Stadtbibliothek Gütersloh GmbH

Ein Mekka für Bücher-Fans: Bereits 1984 eröffnete die Stadt Gütersloh gemeinsam mit der Bertelsmann Stiftung die neue Stadtbibliothek Gütersloh. Ein Modellprojekt, das auch in den folgenden Jahren immer wieder innovativ sein sollte und früher als andere Bibliotheken auf Trends reagieren sollte. Mit dem Modellprojekt Stadtbibliothek Gütersloh ist erstmalig die Zusammenarbeit einer Stadt und einer privaten Stiftung in Form einer Gesellschaft mit beschränkter Haftung bei Planung, Bau und Betrieb einer Öffentlichen Bibliothek praktiziert worden.

Für die Stadtbibliothek Gütersloh wurde ein Konzept einer Integration aller Bestände entwickelt. Es baut auf der Organisationsform der Dreigeteilten Bibliothek auf:

• Das Magazin, das für die Benutzer in der Regel nicht zugänglich ist und nur über Kataloge erschlossen wird.
• Im Zentrum der Bibliothek befinden sich neben dem klassischen Buchangebot auch audiovisuelle Medien, Zeitschriften oder Nachschlagewerke.
• Am Eingang der Bibliothek – darin unterscheidet sich die Dreigeteilte Bibliothek vor allem von den althergebrachten Bibliotheken – liegen die Bücher nach Interesse der Nutzer.

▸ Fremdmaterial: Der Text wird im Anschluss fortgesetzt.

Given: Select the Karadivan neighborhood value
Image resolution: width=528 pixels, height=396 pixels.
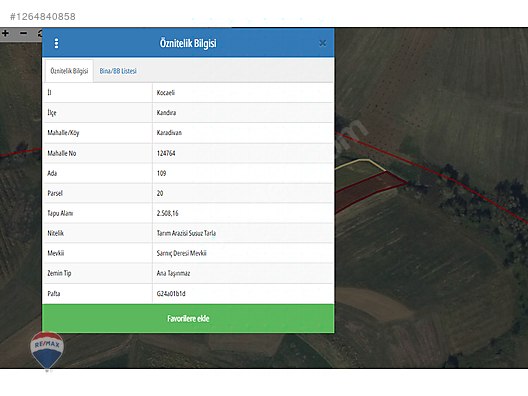Looking at the screenshot, I should (x=169, y=133).
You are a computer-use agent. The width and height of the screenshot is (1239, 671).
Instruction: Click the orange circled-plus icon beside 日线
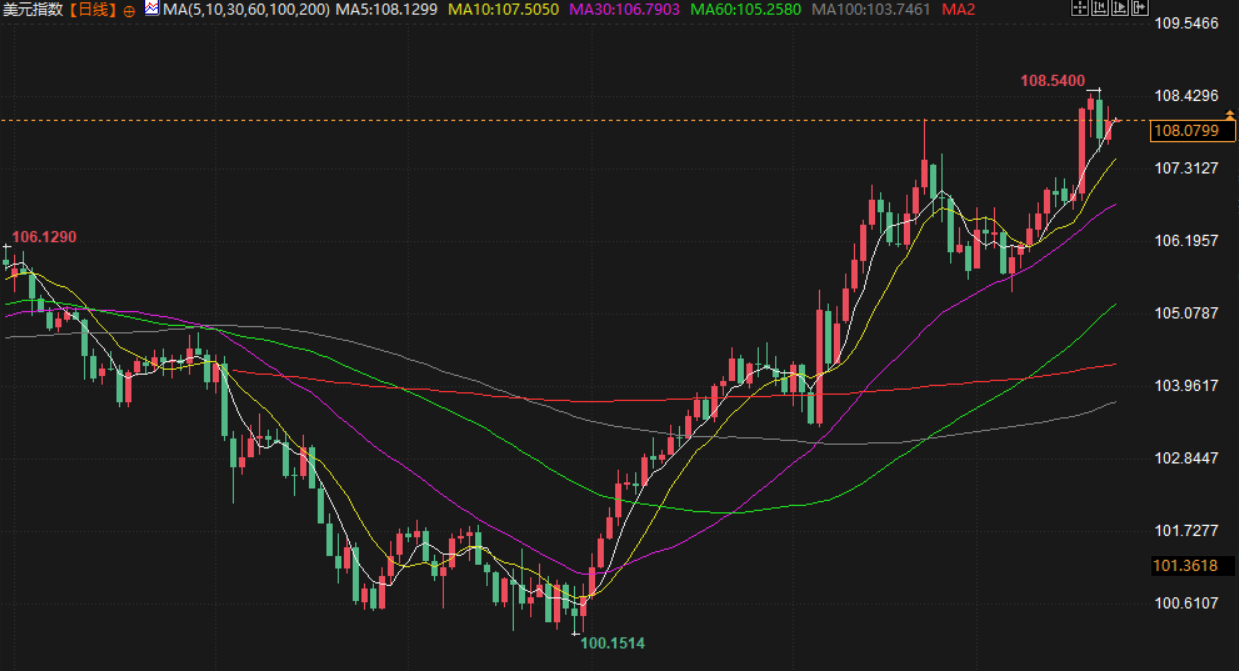(129, 11)
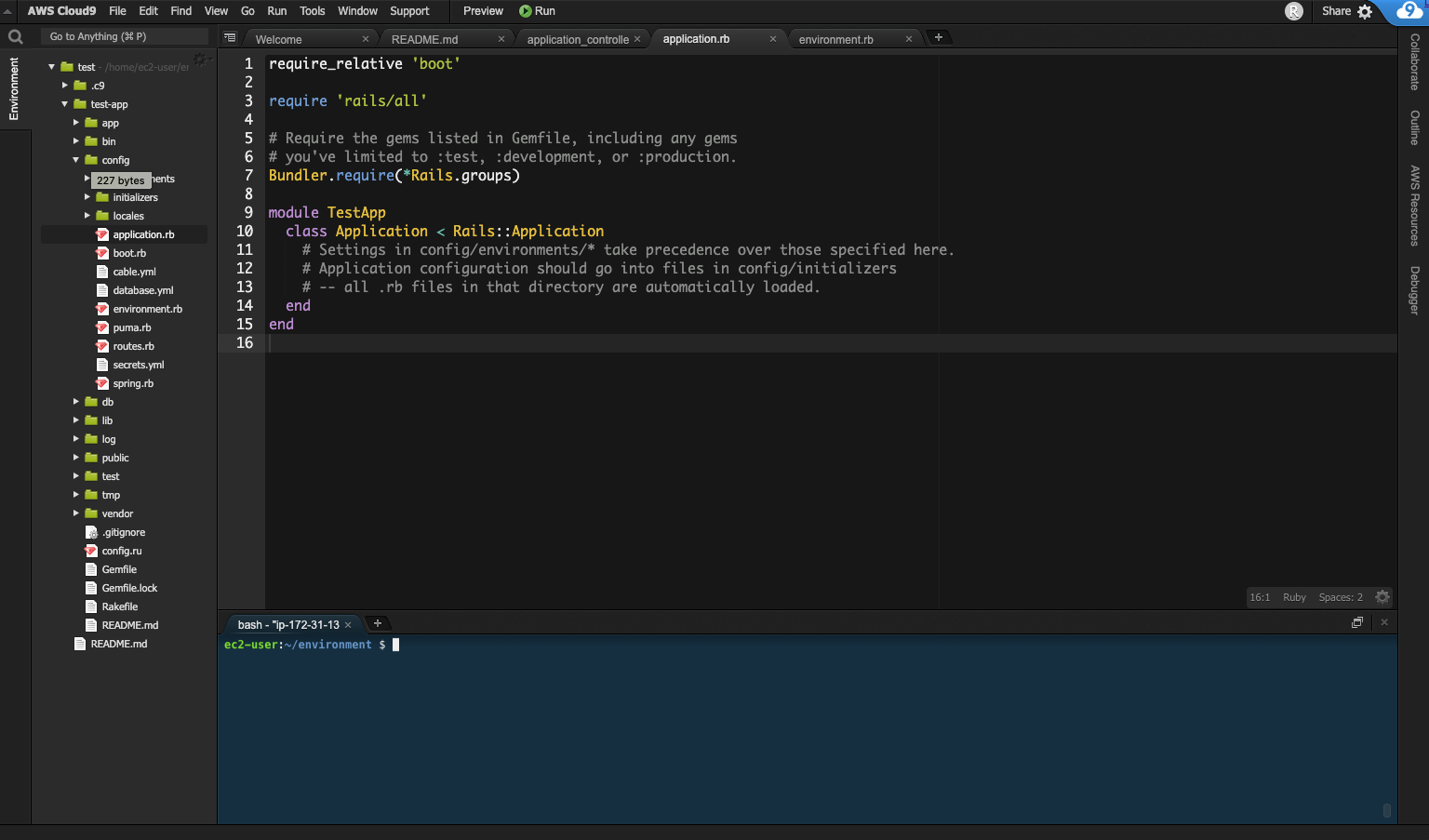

Lesecafé, eine Elternbibliothek gleich in Sichtweise der als Erlebnisbereich konzipierten Kinder- und Jugendbibliothek, ein „Marktplatz“ der Bücher zum Stöbern im Erdgeschoss, ein ruhiger Lesesaal, regelmäßige Veranstaltungen und später dann noch eine Erweiterung der Kinder- und Jugendbibliothek und 1996, als erste Öffentliche Bibliothek in Deutschland, ein Internet-Café, das allen Bürgern das Kennenlernen und den Zugang zur weltweiten Datenautobahn ermöglichte.

Bibliotheksindex BIX

Alle Teile der Gesellschaft erreichen und das mit möglichst hoher Qualität – dafür steht auch der Bibliotheksindex BIX, ein Kooperationsprojekt mit dem Deutschem Bibliotheksverband (DBV), durch das Bibliotheken ihre Leistung messen und vergleichen können. Der BIX betrachtet vier Zieldimensionen, die für Öffentliche und wissenschaftliche Bibliotheken identisch sind: Angebote, Nutzung, Effizienz und Entwicklungspotential.

Bürgerforum

Demokratie, zwar ohne Bücher, jedoch mit dem Ziel, dass möglichst viele Menschen Zugang zu Informationen und Mitbestimmung haben – das war auch Ziel des Projektes „Bürgerforum“, das die Bertelsmann Stiftung 2008 (Soziale Marktwirtschaft), 2009 (Europa) und 2011 (Gesellschaftlicher Zusammenhalt) durchführte. Alleine 2011 nahmen 10.000 Menschen unterschiedlicher Erfahrungen, Berufe und Einkommen in 25 Städten und Kreisen teil.